The enrichment results of the trans-eQTL genes identified largely identical pathways for most of our phenotypes. All these phenotypes were associated with rs653178 and its proxy rs3184504 revealed considerable effects on the expression of several distal genes. This pleiotropic effect of rs3184504 thus likely explains our finding of the pathway enrichment analysis of the trans-eQTL genes. Thus, further studies to infer the true phenotype-causal variants and the mechanisms that might mediate their effects on phenotypic variation are needed.

Regarding our weighted 39 SNP-based risk score model, the high-risk tertile in wGSR39 was associated with a higher risk of having coeliac disease symptoms in childhood, more severe small bowel mucosal damage, malabsorption and the occurrence of anemia.
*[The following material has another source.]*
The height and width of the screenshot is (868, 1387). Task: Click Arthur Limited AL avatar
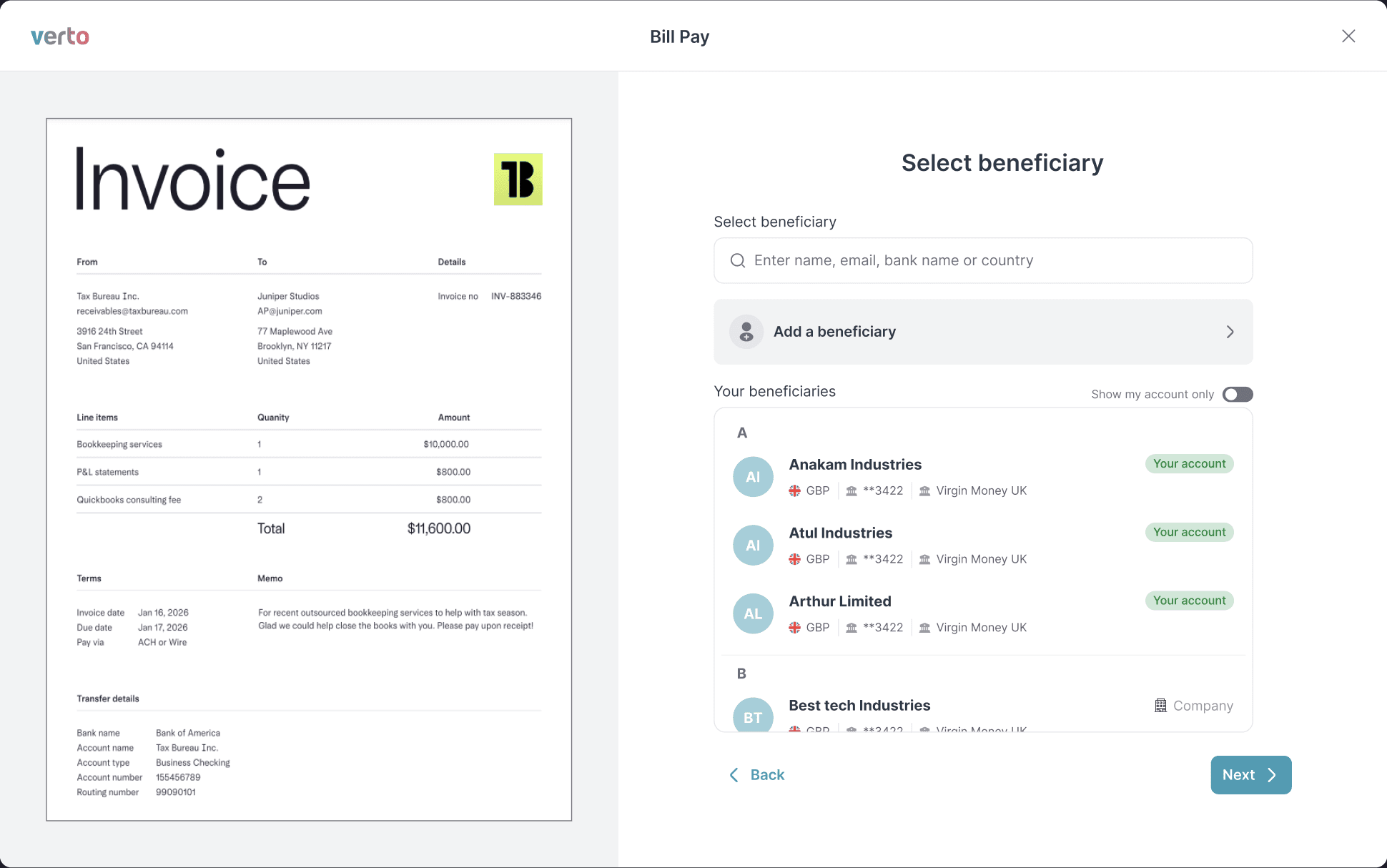coord(753,614)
These phenotypes can be considered as signs of a more severe disease course [2, 41], thus raising the possibility that increased number of coeliac disease susceptibility SNPs might predispose to a more severe disease. In contrast, combining information from thousands of genomic variants into a PRS contributed to explain very little of the variance in phenotypes apart from DH. One major reason for this might be related to the fact that genetic loci not directly associated with disease status in large case–control GWAS may moderate the relationship between the coeliac polygenic burden and phenotypes [7, 10]. Thus, the main genetic contribution to phenotypic variations seems to derive from loci associated with the disease susceptibility.
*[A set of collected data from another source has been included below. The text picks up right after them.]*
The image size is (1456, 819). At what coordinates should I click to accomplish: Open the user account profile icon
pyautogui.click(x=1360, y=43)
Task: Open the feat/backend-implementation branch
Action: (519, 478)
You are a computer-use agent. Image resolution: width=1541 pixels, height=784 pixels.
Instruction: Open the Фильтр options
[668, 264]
A major strength of the current study is the clinically well-characterised large cohort of coeliac patients. In addition, a strength is the careful phenotyping of the patients, allowing us to investigate the association of different genotypes with various phenotypes. Moreover, the imputation analysis allowed us to explore the phenotype association of further 49 previously coeliac disease SNPs not typed in our cohort. The use of the most comprehensive available imputation panel in Finnish population increased our opportunities for identifying new coeliac disease SNPs associated with the phenotypes. Our highly conservative procedures in the imputation analysis diminished the risk of false positive associations. It must be noted though that 47.8% of coeliac disease patients dropped out from the analysis. Moreover, for distinct phenotypes, we had a fairly low number of patients which affected the statistical power in some cases. Moreover, we included in our GRS study only the 39 genotyped SNPs from independent coeliac disease risk loci, and not all the 94 previously associated with coeliac disease, and it might be the case that other coeliac susceptibility SNPs have a modulatory role on the phenotypes

We conclude that independent coeliac disease-susceptibility loci are associated with distinct coeliac disease phenotypes, suggesting that distinct SNPs might play a role in modulating the disease presentation in a yet to determined mechanism. Moreover, while PRS seems not to explain the variance in phenotypes, more severe coeliac disease phenotypes could possibly be contributed by higher amount of coeliac disease risk SNPs. Our GRS approach might thus be useful to identify patients at risk of developing a severe disease course unless identified and treated early. Further studies with a larger number of SNPs are called for in independent well-characterised patient cohorts to better understand how genetic variants contribute to the different coeliac disease phenotypes.